O especialista também indicou que não se sabe o que aconteceu após as descobertas.
“Há um fato, factual, real, que em 2020 relataram algumas reservas. Ninguém o negou. A questão é saber o que aconteceu com essa investigação. Os testes podem ser feitos a partir de um navio, a uma profundidade de 2 mil ou 3 mil metros, são tentativas. Depois é preciso descer. Não sabemos se isso foi feito ou só fizeram os primeiros testes com sensores, sismógrafos”, aponta.
Dodds, da Universidade Royal Holloway, comentou no X que uma possível controvérsia pode surgir se nem todas as partes consultivas do tratado têm o mesmo entendimento do que significa “pesquisa científica”.
O Protocolo Antártico pode ser revisto a partir de 2048, a pedido das partes, 50 anos após a sua entrada em vigor, mas isso não significa que expire, mas desde então as partes consultivas podem convocar uma conferência de revisão do seu funcionamento.
Reivindicações de soberania
O Tratado da Antártica também reconhece a existência de reivindicações de soberania anteriores a 1959, mas na verdade não reconhece essa soberania ou reivindicações subsequentes.
A Argentina, que tem bases científicas no continente antártico, reivindica a soberania sobre um território de cerca de 1,5 milhões km2 (incluindo terra firme e águas territoriais), delimitado pelo paralelo 60° e o Pólo Sul; e os meridianos 25° e 74° de longitude oeste, de acordo com o Ministério das Relações Exteriores do país.
Essa área se sobrepõe às reivindicações do Chile (reclama soberania em uma área de cerca de 1,3 milhões km2 (entre os meridianos 53° e 90° de longitude oeste); e do Reino Unido (que afirma soberania sobre entre os meridianos 20° e 80° de longitude oeste).
Ou seja, a zona compreendida entre 53 e 74 de longitude oeste é reivindicada pelos três países
Outros quatro países (Austrália, França, Nova Zelândia e Noruega) também têm reivindicações de soberania em outras partes do continente, que não se sobrepõem entre si.
Reunião consultiva
As preocupações manifestadas pelos legisladores britânicos ocorreram dias antes da Reunião Consultiva do Tratado Antártico, que acontece em Kochi, na Índia, de 20 a 30 de maio, onde o tema pode ser o foco das reuniões multilaterais.
Questionado na audição parlamentar sobre se acredita na versão russa, o ministro Rutley afirmou que existem instâncias multilaterais, como a reunião em Kochi, nas quais o Reino Unido e os seus aliados deixam claras as suas posições sobre o cumprimento do Tratado, sobre o qual comentou que “tem sido imensamente bem-sucedido”.
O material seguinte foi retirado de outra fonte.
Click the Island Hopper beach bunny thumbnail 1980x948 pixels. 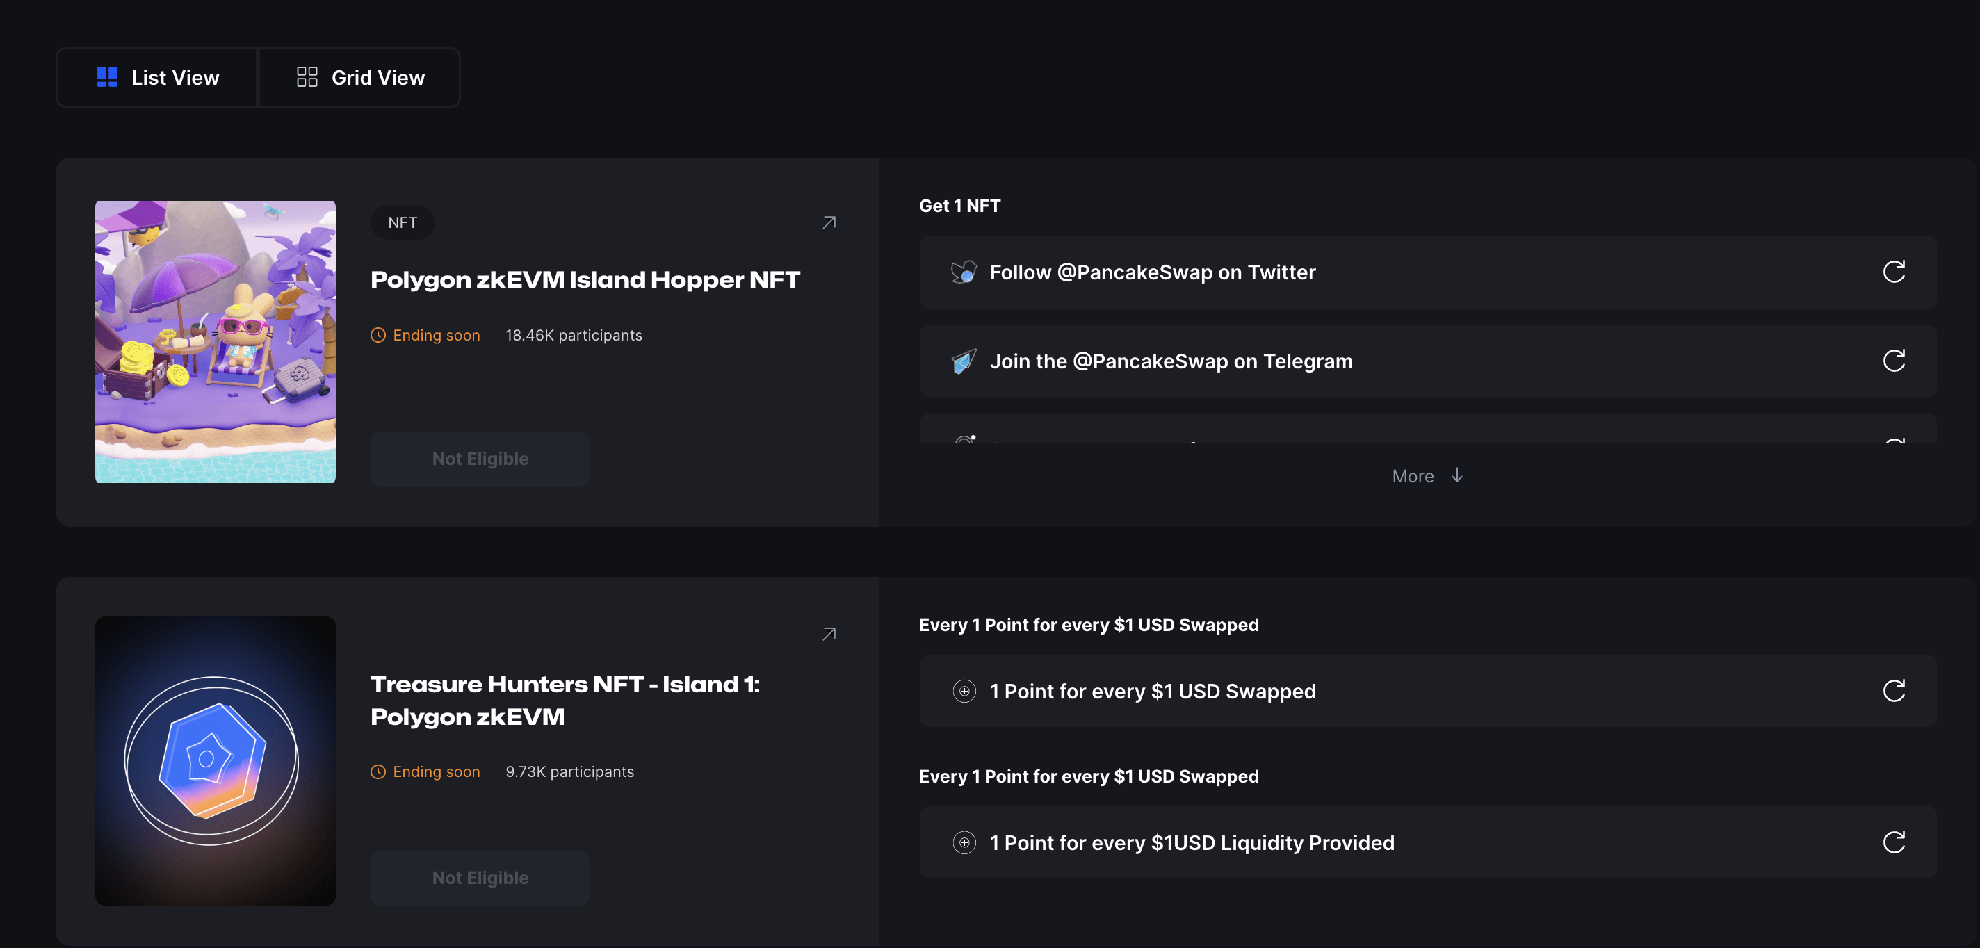pos(215,342)
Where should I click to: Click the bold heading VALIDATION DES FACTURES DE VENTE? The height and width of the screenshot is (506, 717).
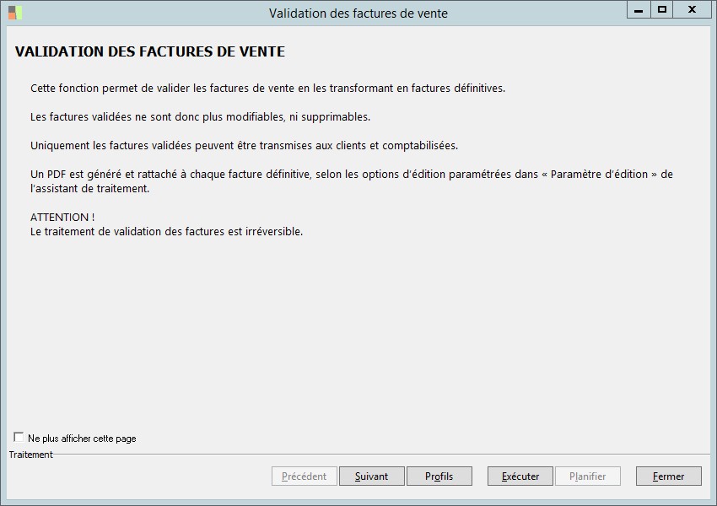(150, 52)
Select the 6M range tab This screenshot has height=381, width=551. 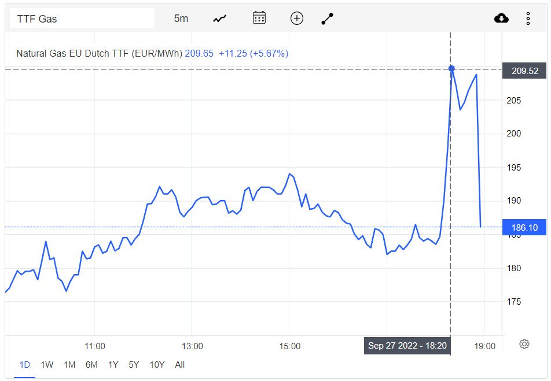tap(91, 365)
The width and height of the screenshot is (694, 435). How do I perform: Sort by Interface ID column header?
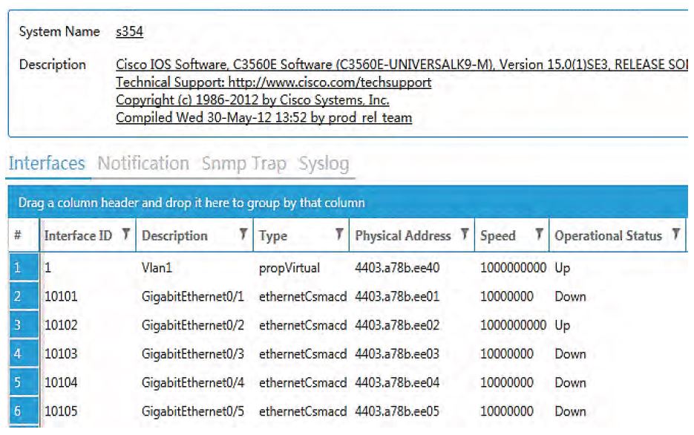(x=78, y=236)
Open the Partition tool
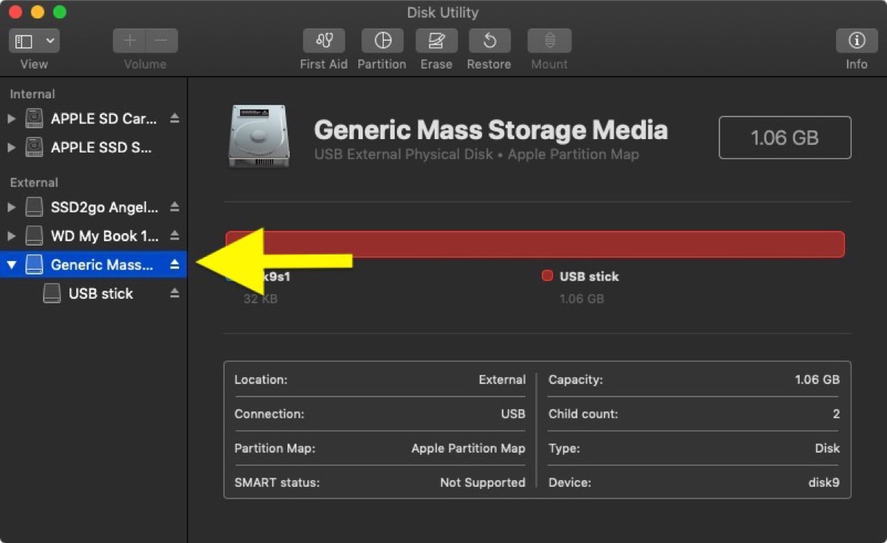 382,40
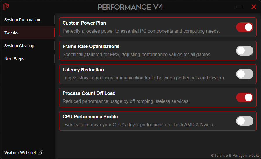Enable Frame Rate Optimizations toggle
Viewport: 261px width, 159px height.
point(244,51)
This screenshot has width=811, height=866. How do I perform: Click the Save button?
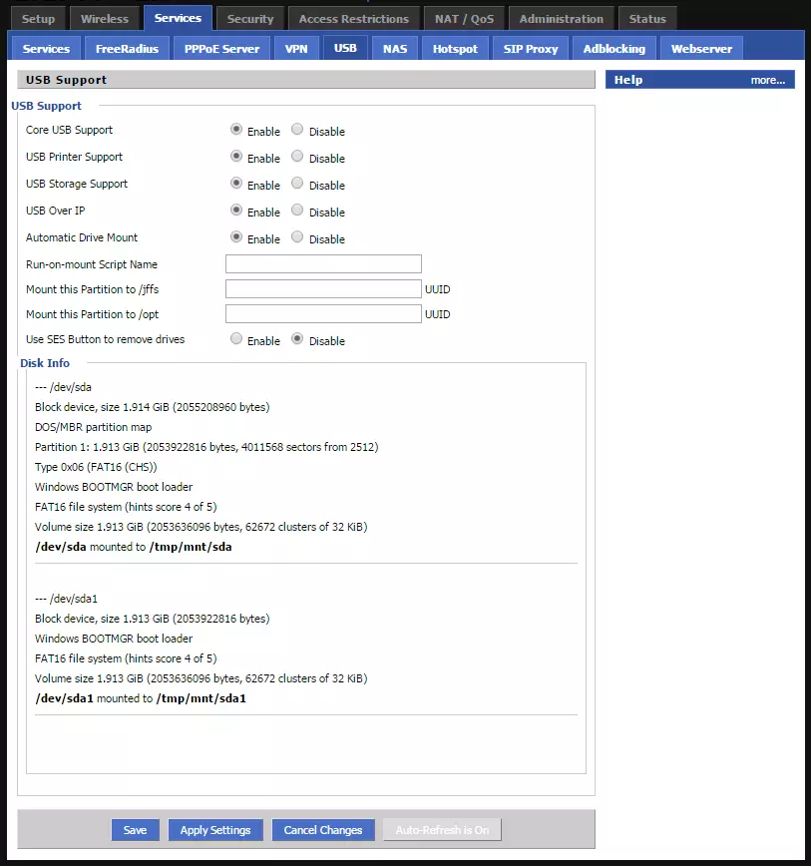135,829
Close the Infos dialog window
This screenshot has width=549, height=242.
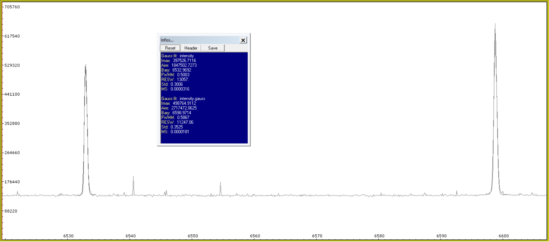tap(243, 40)
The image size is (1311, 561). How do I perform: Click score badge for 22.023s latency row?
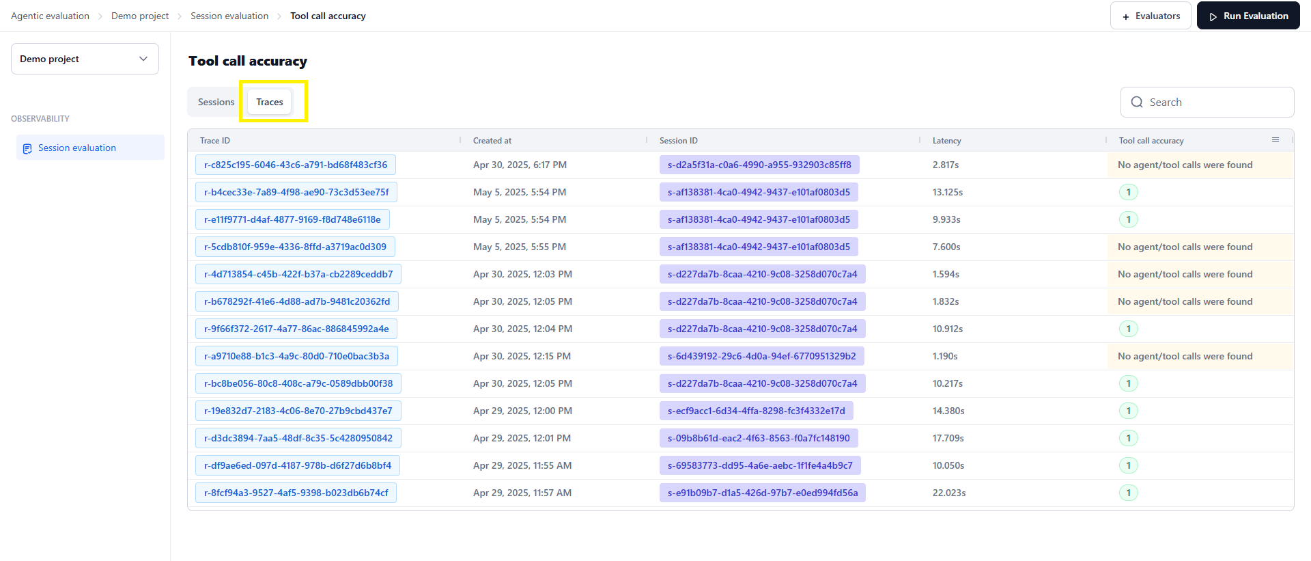pos(1129,493)

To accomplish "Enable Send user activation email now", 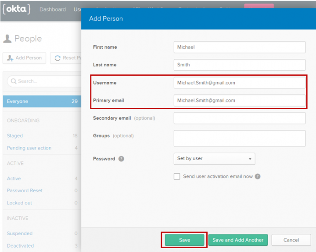I will coord(177,176).
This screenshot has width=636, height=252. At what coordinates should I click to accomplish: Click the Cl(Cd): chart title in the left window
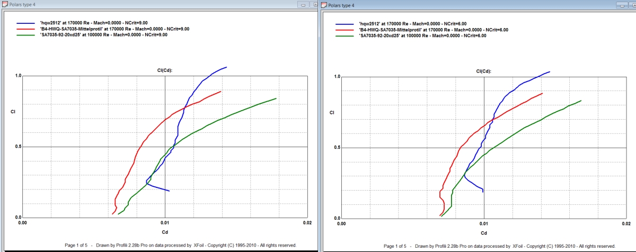[x=165, y=70]
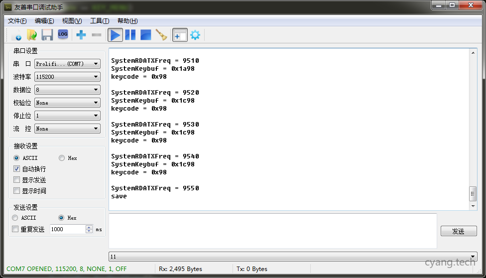Enable the 重复发送 checkbox
The height and width of the screenshot is (278, 486).
(x=15, y=229)
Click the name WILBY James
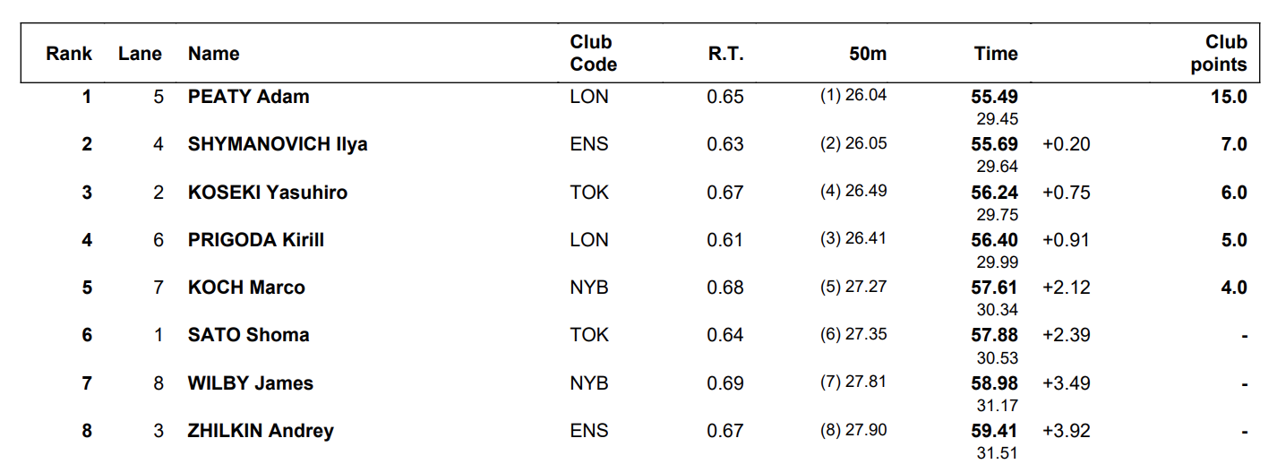Viewport: 1277px width, 464px height. (251, 383)
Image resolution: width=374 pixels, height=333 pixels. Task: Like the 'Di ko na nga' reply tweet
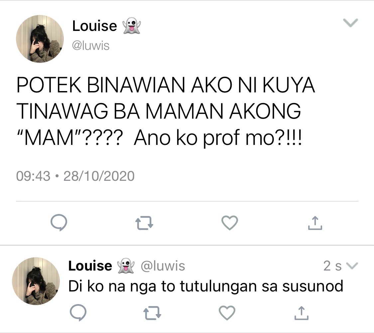227,312
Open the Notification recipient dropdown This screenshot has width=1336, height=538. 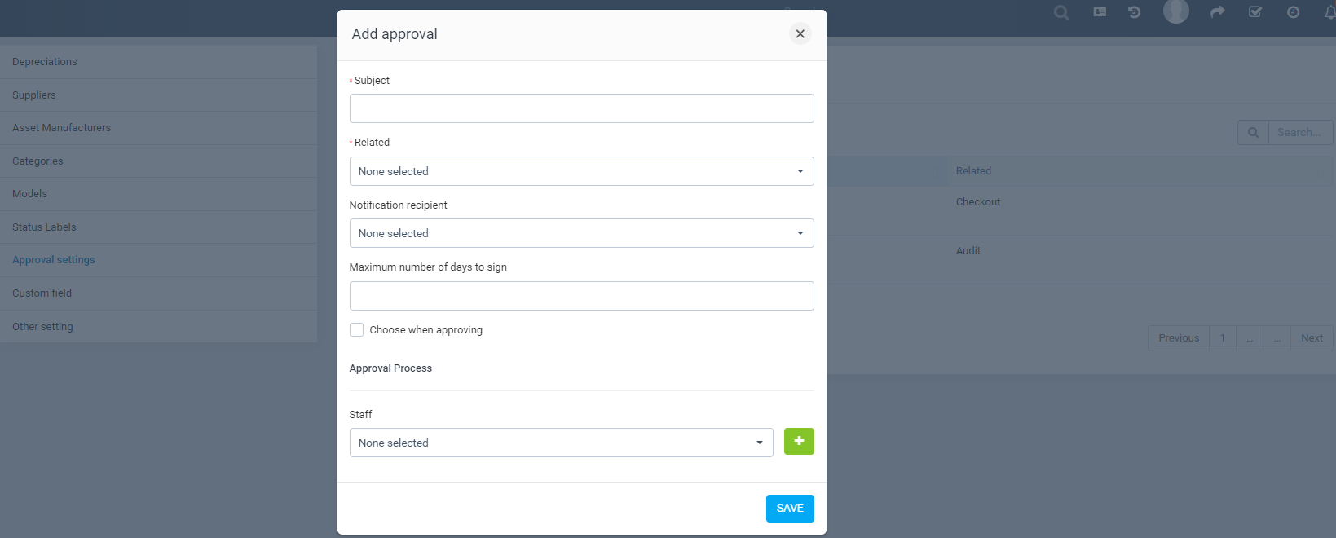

Ferrada, da Universidade do Chile, assinala que as reuniões consultivas são “bastante esquematizadas” para discutir o conteúdo de documentos apresentados em períodos prévios, pelo que põe em dúvida que se apresentem temas novos, mas destaca a importância das “conversas de corredor” para discutir questões fora da parte formal.
Por sua vez, o ex-chanceler da Argentina, Andrés Cisneros referiu-se aos acordos internacionais com menos optimismo que Rutley.
Quanto ao respeito pelo Tratado Antártico, o ex-chanceler advertiu: “Sou muito cético sobre que a simples assinatura de um papel impeça que as grandes potências persigam seus interesses econômicos. À medida que a tecnologia avança e torna mais acessível a exploração rentável dos recursos, nessa medida se irá enfraquecendo a proibição do Tratado Antártico”, disse na quarta-feira (22) no programa Primeira Manhã da CNN na Espanha.